The main purpose of the proposed project prolongation is the ''Full Characterization of the Quantum Effects of Light after Transmission through the Atmosphere'' and is based on our first proposal. Therefore, we will continue developing efficient techniques for characterizing the quantum state of light under atmospheric conditions. The research plan of the 18 months of prolongation period is structured into the main parts of atmospheric turbulence effects on multipartite nonclassicality and multipartite entanglement.First, we want to further develop our characterization techniques for nonclassical radiation properties after passing through a turbulent medium. In this context, we will adapt the method of multi-mode nonclassical moments to the case of atmospheric turbulent loss. Furthermore, we plan to investigate multipartite nonclassicality quasiprobabilities of light, which contain the full information on the quantum state. These methods may require to reformulate existing measurement strategies, to optimize them for atmospheric conditions. Second, we will generalize our studies of entanglement of radiation fields in atmospheric channels. The anticipated initial step is a generalization of our previous treatment of entanglement in turbulent loss media to multipartite scenarios. For that purpose we will adapt our construction methods of multipartite entanglement witnesses to infer multipartite quantum correlations of states after propagation through fluctuating-loss channels. The results of this second funding period will complement our theoretical analysis of quantum effects in the turbulent atmosphere and it will result in a deeper understanding of the impact of fluctuating losses in quantum optical free-space links. In particular, we plan to identify those types of quantum effects which are most robust against atmospheric disturbances. Our investigations in atmospheric quantum optics will yield the foundations for designing novel methods of free-space quantum communication. This includes aspects ranging from proper data encoding by the sender, secure data transfer via persisting quantum effects, towards optimal detection techniques at the receiver site. We aim at uncovering atmospheric conditions, which may even serve as a resource for quantum communication.

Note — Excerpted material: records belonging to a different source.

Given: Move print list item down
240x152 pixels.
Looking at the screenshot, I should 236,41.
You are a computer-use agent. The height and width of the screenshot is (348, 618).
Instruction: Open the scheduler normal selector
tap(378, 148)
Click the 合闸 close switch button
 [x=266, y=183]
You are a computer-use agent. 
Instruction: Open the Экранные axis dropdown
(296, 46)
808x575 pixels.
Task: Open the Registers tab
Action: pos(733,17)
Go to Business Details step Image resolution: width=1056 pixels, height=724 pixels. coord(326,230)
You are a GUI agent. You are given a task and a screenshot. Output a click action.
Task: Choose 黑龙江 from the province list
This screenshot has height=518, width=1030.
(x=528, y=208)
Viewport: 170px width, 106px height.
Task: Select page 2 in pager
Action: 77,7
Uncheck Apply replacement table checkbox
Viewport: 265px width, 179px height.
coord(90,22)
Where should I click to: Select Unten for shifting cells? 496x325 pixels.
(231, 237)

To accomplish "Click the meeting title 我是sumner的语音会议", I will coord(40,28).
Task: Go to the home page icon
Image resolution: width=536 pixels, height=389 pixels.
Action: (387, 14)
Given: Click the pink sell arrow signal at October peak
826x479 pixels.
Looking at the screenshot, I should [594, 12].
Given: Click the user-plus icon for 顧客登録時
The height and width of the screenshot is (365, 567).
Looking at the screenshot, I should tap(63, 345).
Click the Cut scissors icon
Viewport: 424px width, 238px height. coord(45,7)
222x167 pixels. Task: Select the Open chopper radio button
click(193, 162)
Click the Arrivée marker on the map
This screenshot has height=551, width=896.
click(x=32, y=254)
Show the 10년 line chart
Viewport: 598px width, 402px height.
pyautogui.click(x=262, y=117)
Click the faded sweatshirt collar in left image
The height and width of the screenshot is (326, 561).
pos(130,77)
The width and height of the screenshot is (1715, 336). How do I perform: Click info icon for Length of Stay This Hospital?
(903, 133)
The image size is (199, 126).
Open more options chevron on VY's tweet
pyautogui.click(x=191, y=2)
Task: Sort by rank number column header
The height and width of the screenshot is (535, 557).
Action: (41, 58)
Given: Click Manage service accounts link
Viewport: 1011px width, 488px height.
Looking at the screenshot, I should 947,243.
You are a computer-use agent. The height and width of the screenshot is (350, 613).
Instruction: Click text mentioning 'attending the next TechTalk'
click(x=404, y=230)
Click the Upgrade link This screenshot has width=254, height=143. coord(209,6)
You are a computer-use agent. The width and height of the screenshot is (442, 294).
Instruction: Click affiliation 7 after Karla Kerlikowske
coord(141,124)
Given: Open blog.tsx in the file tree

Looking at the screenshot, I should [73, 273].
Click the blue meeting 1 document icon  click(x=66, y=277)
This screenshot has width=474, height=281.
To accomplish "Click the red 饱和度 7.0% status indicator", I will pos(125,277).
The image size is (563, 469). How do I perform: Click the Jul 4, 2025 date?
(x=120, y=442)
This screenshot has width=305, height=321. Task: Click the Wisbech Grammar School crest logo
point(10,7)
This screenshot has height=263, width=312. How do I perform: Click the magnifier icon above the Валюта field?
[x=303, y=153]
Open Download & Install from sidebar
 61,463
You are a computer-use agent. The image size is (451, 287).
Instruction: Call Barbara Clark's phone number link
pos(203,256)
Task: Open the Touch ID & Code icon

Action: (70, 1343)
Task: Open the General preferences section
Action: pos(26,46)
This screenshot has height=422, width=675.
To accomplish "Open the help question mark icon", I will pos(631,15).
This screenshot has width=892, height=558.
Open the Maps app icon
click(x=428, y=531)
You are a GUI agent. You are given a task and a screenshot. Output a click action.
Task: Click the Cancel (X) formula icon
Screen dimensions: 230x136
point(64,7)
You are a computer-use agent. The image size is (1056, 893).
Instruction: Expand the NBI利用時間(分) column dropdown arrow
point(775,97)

拟议项目延期的主要目的是“通过大气传输后光的量子效应的全面表征”，并基于我们的第一个提案。因此，我们将继续开发有效的技术来表征大气条件下光的量子态。延长期的18个月研究计划主要包括大气湍流对多体非经典性的影响和多体纠缠的研究。首先，我们希望进一步发展通过湍流介质后非经典辐射特性的表征技术。在这种情况下，我们将采用多模非经典矩的方法，大气湍流损失的情况下。此外，我们计划研究包含量子态全部信息的光的多体非经典准概率。这些方法可能需要重新制定现有的测量策略，以针对大气条件进行优化。其次，我们将总结我们对大气信道中辐射场纠缠的研究。预期的第一步是我们以前的治疗纠缠在湍流损失介质中的多粒子的情况下的推广。为此，我们将调整我们的多体纠缠证人的构造方法，以推断通过波动损耗信道传播后的状态的多体量子关联。第二个资助期的结果将补充我们对湍流大气中量子效应的理论分析，并将使我们更深入地了解量子光学自由空间链路中波动损耗的影响。特别是，我们计划确定那些类型的量子效应是最强大的对大气扰动。我们对大气量子光学的研究将为设计自由空间量子通信的新方法奠定基础。这包括从发送方的正确数据编码，通过持续量子效应的安全数据传输，到接收方站点的最佳检测技术等方面。我们的目标是揭示大气条件，这甚至可以作为量子通信的资源。